◆ Required action 1
Copy everything in the 1998 A6 heater thread from "## Mtjade2010 (Dec" down to "be massive work.", swapping each "coolant" for "antifreeze".
◆ Required action 2
Extend the forum thread about the 1998 A6 with no heat, continuing on from its final line.

◆ Passage shown
************
# 1998 A6 2.8, no heat



## sneedham6 (May 9, 2010)

Checked the inlet and outlet hoses to the heater core, both seemed hot enough. Would running a VAG-COM diagnosis tell me anything?

It's my dad's A6 and he knows the thermostat was replaced during the summer. Its now winter so he didnt know about the heat problem till now.

Thanks!


----------



## O_o (Nov 12, 2009)

sneedham6 said:


> Checked the inlet and outlet hoses to the heater core, both seemed hot enough. Would running a VAG-COM diagnosis tell me anything?


$10 says the core needs to be burped.


----------



## sneedham6 (May 9, 2010)

O_o said:


> $10 says the core needs to be burped.


Would you be able to provide a breif explanation? Is it basically running the car with radiator cap off?


----------



## Mtjade2010 (Dec 2, 2010)

Is your coolant level low? If you have to deal with anything under the dash (the heater unit there) it will be massive work.


----------



## Slimjimmn (Apr 8, 2006)

O_o said:


> $10 says the core needs to be burped.


if the hoses going in and out of the heater core are hot and there is no heat in the car then the heater core is plugged (or the heat flap in the air box is not moving to hot position)

if one was hot and the other cold than yes it probably has an air bubble in the system in which case you can go to the parts store, buy a large funnel, start the car with the resivour cap off put the funnel in the resivour and press down and fill the resivour up until the coolant is above the line of the resivour and it should fill the heater core. and the car needs to be at operating temp when you do this.


----------



## sneedham6 (May 9, 2010)

I actually wanted to ask; how hot should the inlet/outlet hoses be? While they feel hot, I can keep my finger on both hoses without fear of it getting too hot. Is that the right feeling for these hoses?


----------



## Slimjimmn (Apr 8, 2006)

using an infared thermometer I usualy get 140-180deg on those 5/16" hoses at the heater core when the engine is fully warmed up.
Sometimes a little lower on 1.8t engines, I dont know why


----------



## O_o (Nov 12, 2009)

sneedham6 said:


> Would you be able to provide a breif explanation? Is it basically running the car with radiator cap off?


Partially remove the core outlet hose and run the (cold) engine until coolant comes out. Some have a bleed port near the end of the hose, others you have to pull it almost off, and then sort of bend it so it's only off on one side.


----------



## sneedham6 (May 9, 2010)

Slimjimmn said:


> using an infared thermometer I usualy get 140-180deg on those 5/16" hoses at the heater core when the engine is fully warmed up.
> Sometimes a little lower on 1.8t engines, I dont know why


I'll see if I can find a cheap one; are you pretty much saying it should be too hot to touch comfortably?


----------



## O_o (Nov 12, 2009)

sneedham6 said:


> Checked the inlet and outlet hoses to the *heater core*, both seemed hot enough.


Forget what I said. For some reason, my brain processed this as the rad hoses.


----------



## sneedham6 (May 9, 2010)

So would the recommendations would be to burp the system?


----------



## Slimjimmn (Apr 8, 2006)
************
◆ Listed records
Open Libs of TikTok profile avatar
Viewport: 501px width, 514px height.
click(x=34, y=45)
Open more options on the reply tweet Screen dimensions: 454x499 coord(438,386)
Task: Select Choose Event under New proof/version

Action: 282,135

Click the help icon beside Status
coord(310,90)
************
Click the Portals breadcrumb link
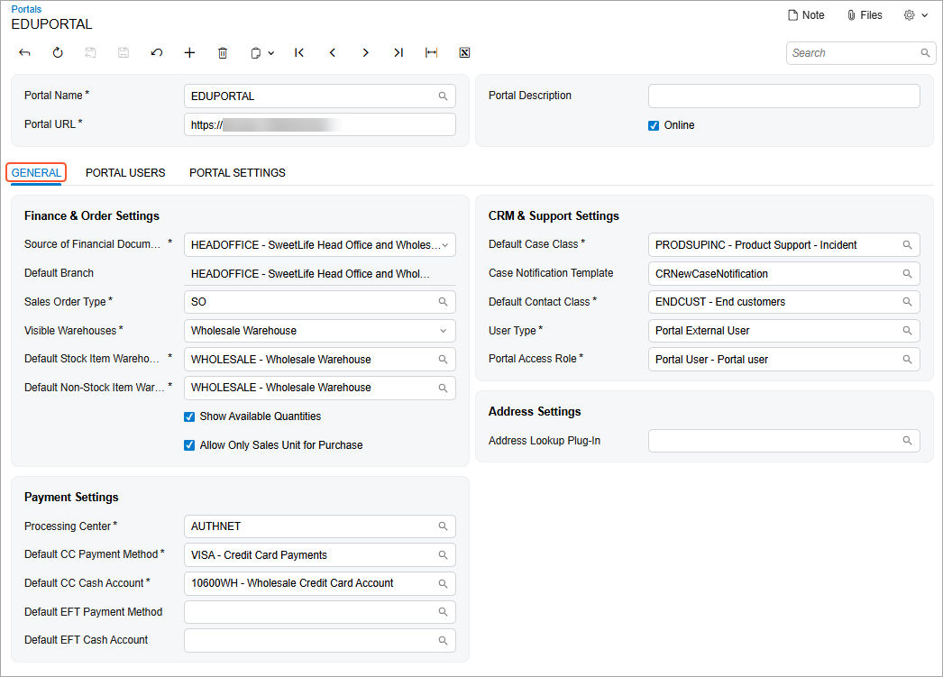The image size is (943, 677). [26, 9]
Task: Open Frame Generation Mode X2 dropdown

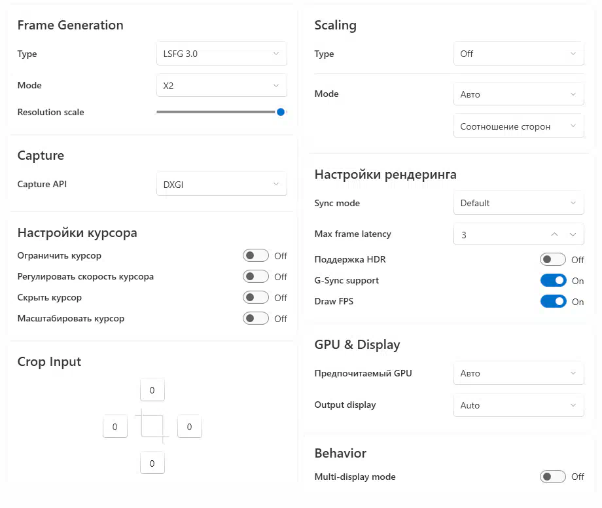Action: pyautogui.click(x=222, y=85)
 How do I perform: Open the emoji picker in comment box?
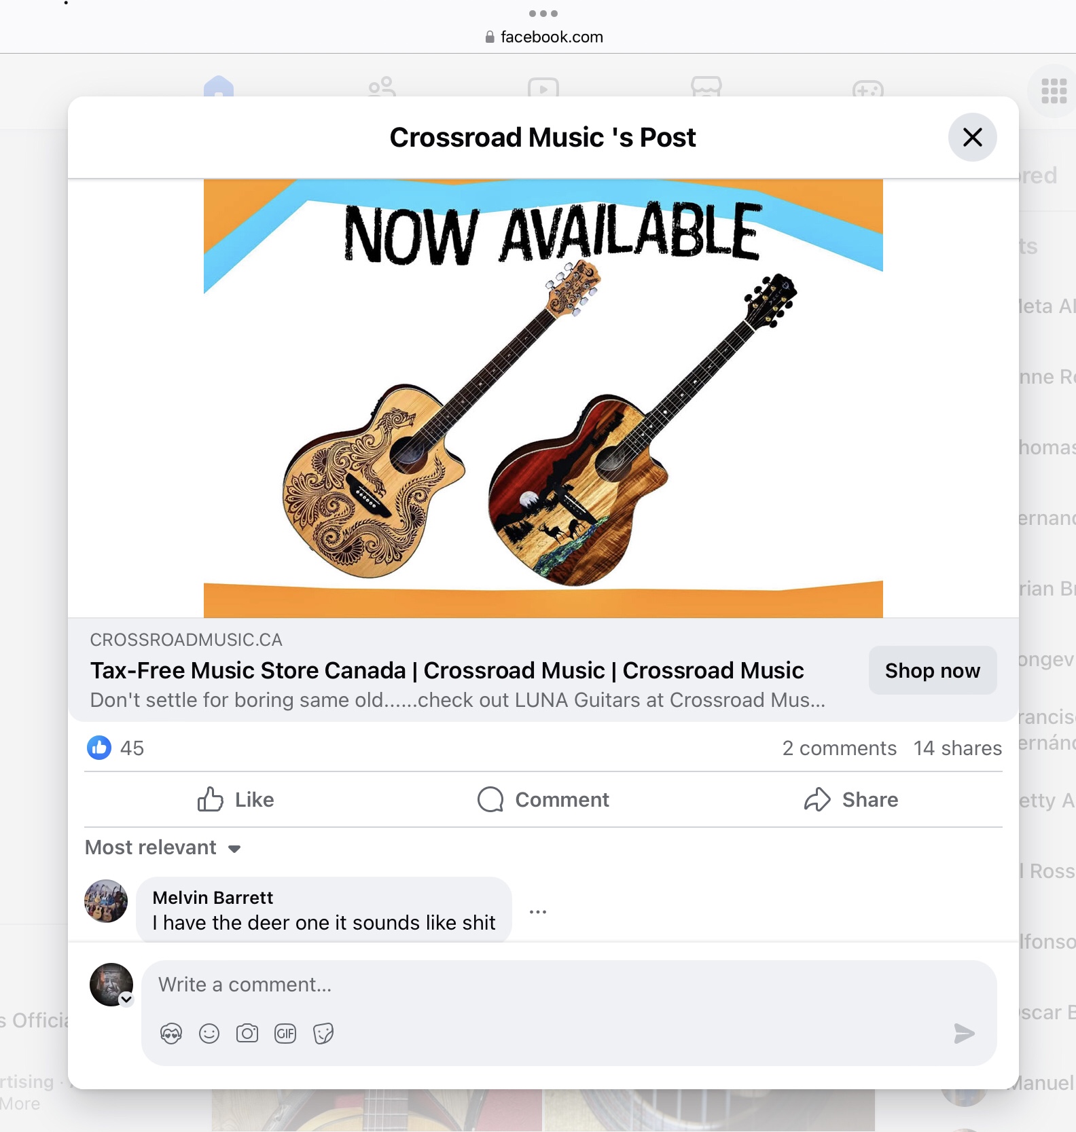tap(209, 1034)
************
◆ Task answer 1
## Mtjade2010 (Dec 2, 2010)

Is your antifreeze level low? If you have to deal with anything under the dash (the heater unit there) it will be massive work.

◆ Task answer 2
yes. the best way is to use a vacuum operated coolant evacuator but most people don't own an air compressor and a 160$ airlift lol so using the cheaper funnel pressed into the coolant resivour method usually works well for me at home.


----------



## sneedham6 (May 9, 2010)

Well I tried doing the funnel thing. Maybe I did it wrong but it didnt seem to work... 

-Started car, put heat on full blast. 
-Got a large funnel, pressed it down, put coolant in it. 
-As car warmed up, I did notice the coolant dropped 
-Went inside car, normal operating temp but no heat 
-Went back, took funnel out, still noticed a few bubbles appearing at top of reservoir 
-With radiator cap still off, tried touching inlet/outlet hoses and not hot at all compared to other radiator hoses 
-Upper radiator hose was hot so that would mean thermostat open? 


Any comments?


----------



## O_o (Nov 12, 2009)

If it's air in the core, partially removing the core outlet hose (rad cap on, fill at expansion reservoir) should work. If it's blocked with anything else, you'll need to remove the core and blow out whatever it is, or flush it with descaler.


----------



## sneedham6 (May 9, 2010)

O_o said:


> If it's air in the core, partially removing the core outlet hose (rad cap on, fill at expansion reservoir) should work. If it's blocked with anything else, you'll need to remove the core and blow out whatever it is, or flush it with descaler.


 I'll try the core outlet solution but the flushing wont be able to be done by myself till Spring; it's -35 degrees Celcius right now in Winnipeg so no water can reach the garage area. 

Tried talking to my local Audi dealership about this. The plan was for my dad to take my Protege5 for the day while I take his car in. Audi though doesnt want to unclog the heater core, they want $116 first for a diagnosis. 

 Winnipeg winters kill all my DIY projects....


----------



## O_o (Nov 12, 2009)

There must be at least one heated parking garage in Winterpeg...


----------



## Slimjimmn (Apr 8, 2006)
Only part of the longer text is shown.